Segment Open

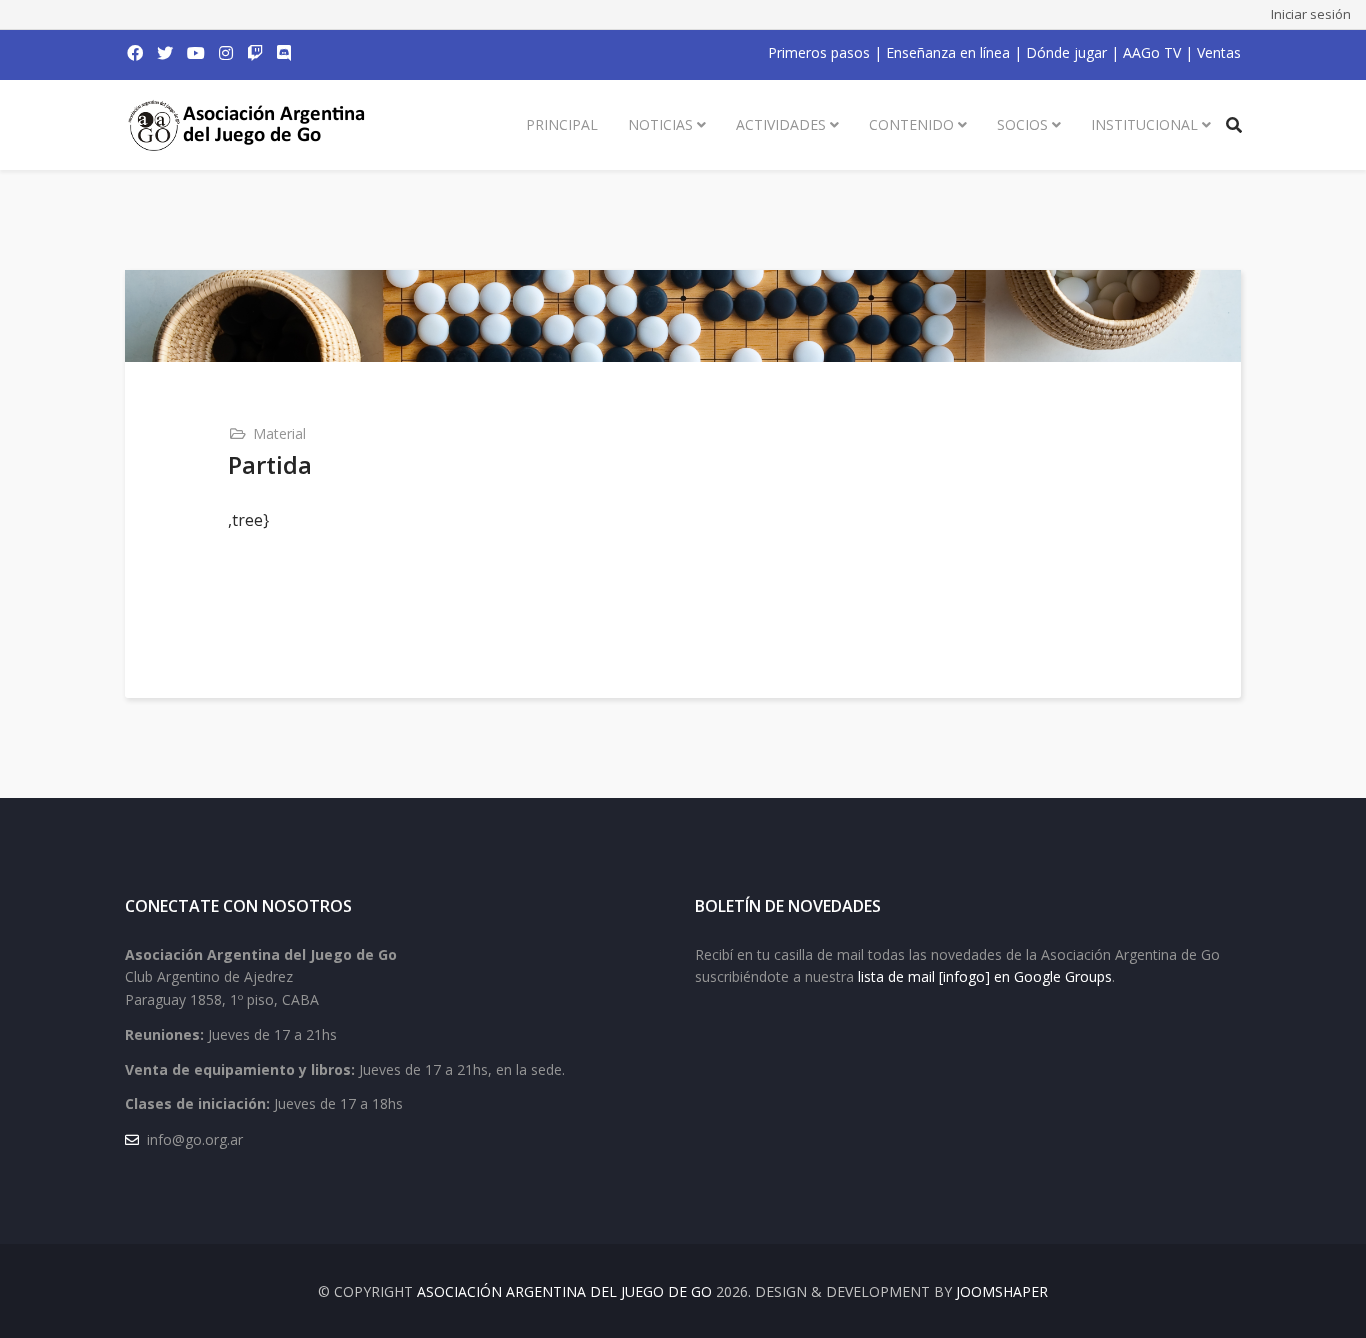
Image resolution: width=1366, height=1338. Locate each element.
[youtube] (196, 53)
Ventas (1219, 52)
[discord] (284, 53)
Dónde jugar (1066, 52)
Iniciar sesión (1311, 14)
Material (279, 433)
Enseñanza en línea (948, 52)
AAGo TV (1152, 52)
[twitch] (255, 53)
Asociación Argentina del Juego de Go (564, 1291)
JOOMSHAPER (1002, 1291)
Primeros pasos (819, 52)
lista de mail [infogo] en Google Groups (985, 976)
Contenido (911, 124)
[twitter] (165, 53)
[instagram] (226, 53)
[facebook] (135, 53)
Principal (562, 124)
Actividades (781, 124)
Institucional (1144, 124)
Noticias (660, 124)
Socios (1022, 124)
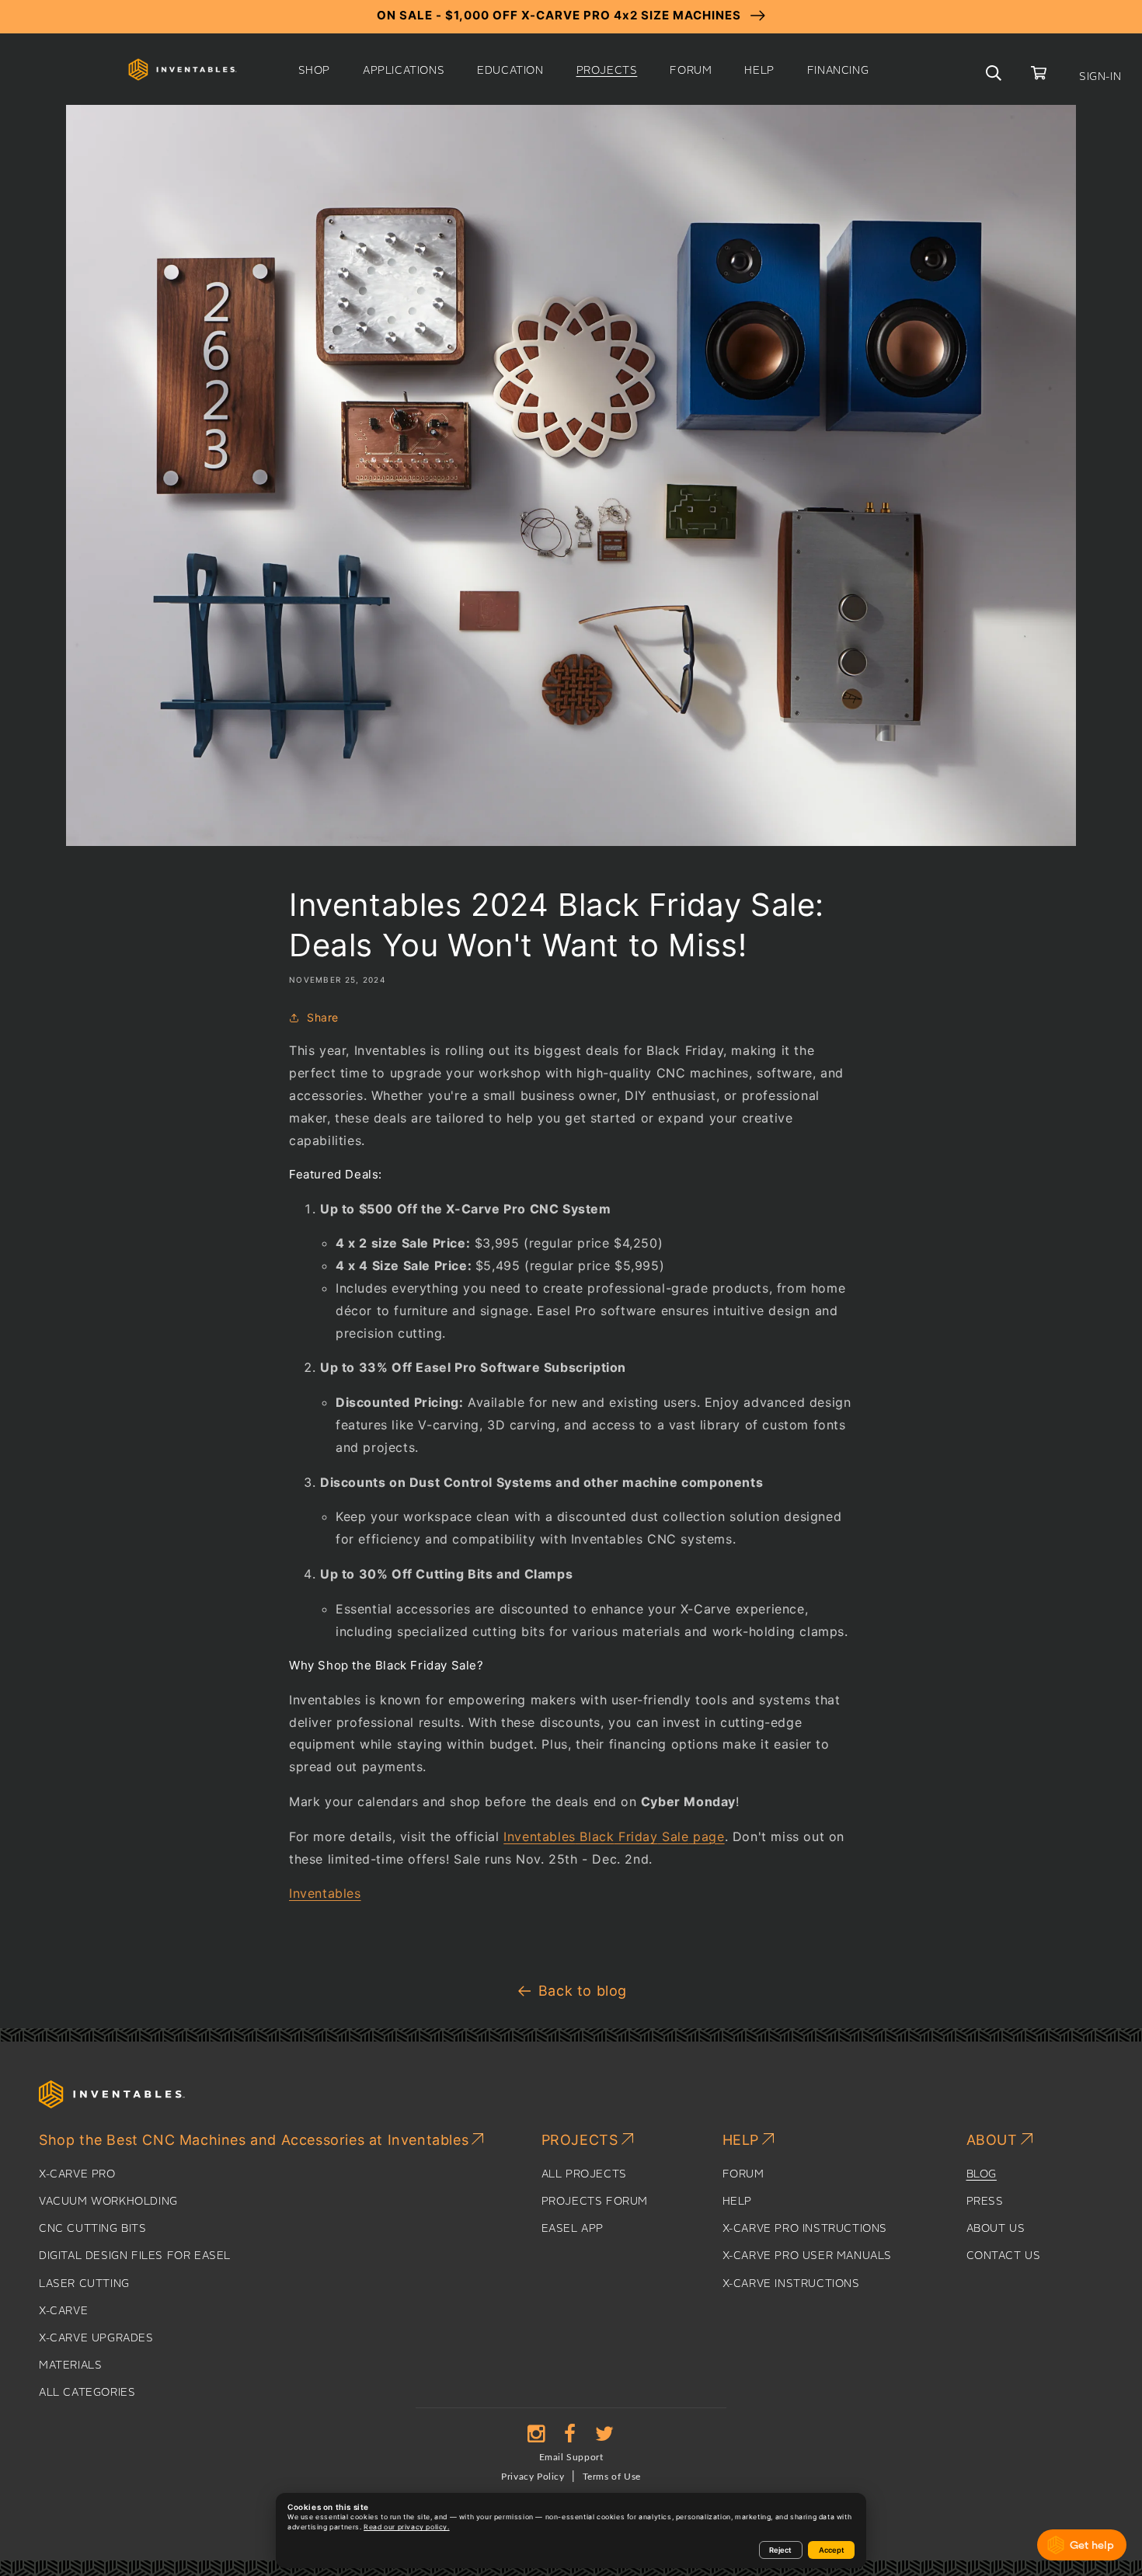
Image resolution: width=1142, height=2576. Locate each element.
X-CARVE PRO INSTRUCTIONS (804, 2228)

Segment Closed

> _Exercise_: Which lines fall between the one containing "Dónde jugar (1066, 52)" and the last line of the listing, both included? Give them again exactly, without the pictures.

> _Response area_:
Dónde jugar (1066, 52)
Iniciar sesión (1311, 14)
Material (279, 433)
Enseñanza en línea (948, 52)
AAGo TV (1152, 52)
[twitch] (255, 53)
Asociación Argentina del Juego de Go (564, 1291)
JOOMSHAPER (1002, 1291)
Primeros pasos (819, 52)
lista de mail [infogo] en Google Groups (985, 976)
Contenido (911, 124)
[twitter] (165, 53)
[instagram] (226, 53)
[facebook] (135, 53)
Principal (562, 124)
Actividades (781, 124)
Institucional (1144, 124)
Noticias (660, 124)
Socios (1022, 124)
Image resolution: width=1142, height=2576. Locate each element.
X-CARVE PRO INSTRUCTIONS (804, 2228)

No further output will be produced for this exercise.